═══ INFORMATION SUPPLIED ═══
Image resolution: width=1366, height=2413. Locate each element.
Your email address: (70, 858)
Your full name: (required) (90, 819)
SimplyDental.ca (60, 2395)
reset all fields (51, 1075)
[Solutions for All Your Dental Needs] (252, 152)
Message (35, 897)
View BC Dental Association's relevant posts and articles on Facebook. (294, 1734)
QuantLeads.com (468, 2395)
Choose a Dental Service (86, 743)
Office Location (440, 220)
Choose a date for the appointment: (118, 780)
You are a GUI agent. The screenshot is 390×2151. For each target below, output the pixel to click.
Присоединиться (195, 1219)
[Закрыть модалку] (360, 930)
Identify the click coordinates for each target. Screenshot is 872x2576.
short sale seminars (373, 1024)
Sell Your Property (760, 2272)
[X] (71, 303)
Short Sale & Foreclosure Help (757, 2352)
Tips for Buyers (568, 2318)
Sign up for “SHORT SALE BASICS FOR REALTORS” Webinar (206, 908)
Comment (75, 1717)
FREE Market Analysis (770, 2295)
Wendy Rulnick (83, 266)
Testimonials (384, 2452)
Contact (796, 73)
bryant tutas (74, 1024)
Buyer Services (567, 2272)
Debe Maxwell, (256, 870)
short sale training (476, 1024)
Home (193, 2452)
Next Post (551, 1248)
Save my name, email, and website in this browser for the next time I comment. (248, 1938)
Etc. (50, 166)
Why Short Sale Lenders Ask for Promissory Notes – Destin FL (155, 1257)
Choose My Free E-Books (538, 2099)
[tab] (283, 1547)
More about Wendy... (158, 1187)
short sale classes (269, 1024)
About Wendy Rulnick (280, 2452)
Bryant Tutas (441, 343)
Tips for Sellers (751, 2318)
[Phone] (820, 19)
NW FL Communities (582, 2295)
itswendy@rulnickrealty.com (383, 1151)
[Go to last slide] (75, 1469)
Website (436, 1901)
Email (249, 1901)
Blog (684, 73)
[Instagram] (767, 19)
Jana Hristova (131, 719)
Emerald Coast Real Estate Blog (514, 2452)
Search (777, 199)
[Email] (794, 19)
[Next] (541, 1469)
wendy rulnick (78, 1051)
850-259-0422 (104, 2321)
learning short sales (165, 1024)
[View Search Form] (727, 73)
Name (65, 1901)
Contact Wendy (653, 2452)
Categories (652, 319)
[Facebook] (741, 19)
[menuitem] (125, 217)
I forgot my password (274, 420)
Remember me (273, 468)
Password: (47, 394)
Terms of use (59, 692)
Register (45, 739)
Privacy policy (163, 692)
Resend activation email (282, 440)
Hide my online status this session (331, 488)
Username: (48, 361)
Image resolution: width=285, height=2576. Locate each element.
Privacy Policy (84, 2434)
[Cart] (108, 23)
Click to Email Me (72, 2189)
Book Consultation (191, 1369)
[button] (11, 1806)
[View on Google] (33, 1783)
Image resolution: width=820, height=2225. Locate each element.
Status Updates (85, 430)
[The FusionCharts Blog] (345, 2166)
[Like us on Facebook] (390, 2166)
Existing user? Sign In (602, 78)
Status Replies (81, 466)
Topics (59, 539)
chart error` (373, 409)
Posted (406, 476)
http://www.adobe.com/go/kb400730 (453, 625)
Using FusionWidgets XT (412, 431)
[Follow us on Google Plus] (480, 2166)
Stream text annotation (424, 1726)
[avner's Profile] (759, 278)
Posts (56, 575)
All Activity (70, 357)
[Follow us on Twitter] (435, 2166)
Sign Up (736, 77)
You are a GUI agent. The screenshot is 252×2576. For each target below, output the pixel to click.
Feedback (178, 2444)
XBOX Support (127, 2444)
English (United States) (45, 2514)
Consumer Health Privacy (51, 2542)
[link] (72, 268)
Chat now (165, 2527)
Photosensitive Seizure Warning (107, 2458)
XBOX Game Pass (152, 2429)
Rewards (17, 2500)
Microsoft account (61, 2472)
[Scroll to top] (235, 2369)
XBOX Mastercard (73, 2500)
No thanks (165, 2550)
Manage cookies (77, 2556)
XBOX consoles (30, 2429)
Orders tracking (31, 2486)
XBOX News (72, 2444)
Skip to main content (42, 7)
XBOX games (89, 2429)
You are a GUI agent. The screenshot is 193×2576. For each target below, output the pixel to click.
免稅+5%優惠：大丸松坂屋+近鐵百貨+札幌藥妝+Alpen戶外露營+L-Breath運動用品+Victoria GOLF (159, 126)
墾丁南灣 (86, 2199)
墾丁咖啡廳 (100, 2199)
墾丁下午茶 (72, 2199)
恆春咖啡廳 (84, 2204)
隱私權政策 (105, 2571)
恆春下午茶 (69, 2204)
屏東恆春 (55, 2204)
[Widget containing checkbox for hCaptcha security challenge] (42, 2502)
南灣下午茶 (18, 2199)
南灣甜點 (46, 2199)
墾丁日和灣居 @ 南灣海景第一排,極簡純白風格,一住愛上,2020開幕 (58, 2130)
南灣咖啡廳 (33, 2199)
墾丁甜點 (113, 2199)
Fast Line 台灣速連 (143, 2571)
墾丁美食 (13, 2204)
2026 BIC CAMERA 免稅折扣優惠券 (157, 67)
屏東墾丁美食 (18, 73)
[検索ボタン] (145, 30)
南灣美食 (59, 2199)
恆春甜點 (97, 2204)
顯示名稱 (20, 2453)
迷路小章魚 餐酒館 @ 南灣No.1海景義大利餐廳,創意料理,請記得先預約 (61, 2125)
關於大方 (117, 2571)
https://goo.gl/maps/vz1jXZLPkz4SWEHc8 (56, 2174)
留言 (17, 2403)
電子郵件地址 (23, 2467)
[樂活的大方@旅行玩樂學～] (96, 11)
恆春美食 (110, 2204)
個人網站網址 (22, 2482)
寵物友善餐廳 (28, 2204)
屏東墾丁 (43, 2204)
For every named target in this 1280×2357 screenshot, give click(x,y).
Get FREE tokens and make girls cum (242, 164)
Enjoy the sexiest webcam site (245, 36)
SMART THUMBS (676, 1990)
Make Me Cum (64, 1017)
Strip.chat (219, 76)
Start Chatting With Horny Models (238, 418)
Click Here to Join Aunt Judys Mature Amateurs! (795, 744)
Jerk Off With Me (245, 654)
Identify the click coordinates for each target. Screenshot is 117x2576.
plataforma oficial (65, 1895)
═══
=== WHAT TO DO ===
Please filter the listing down to lines that include the word "Your".

=== RESULT ===
Your email address: (70, 858)
Your full name: (required) (90, 819)
[Solutions for All Your Dental Needs] (252, 152)
Sell Your Property (760, 2272)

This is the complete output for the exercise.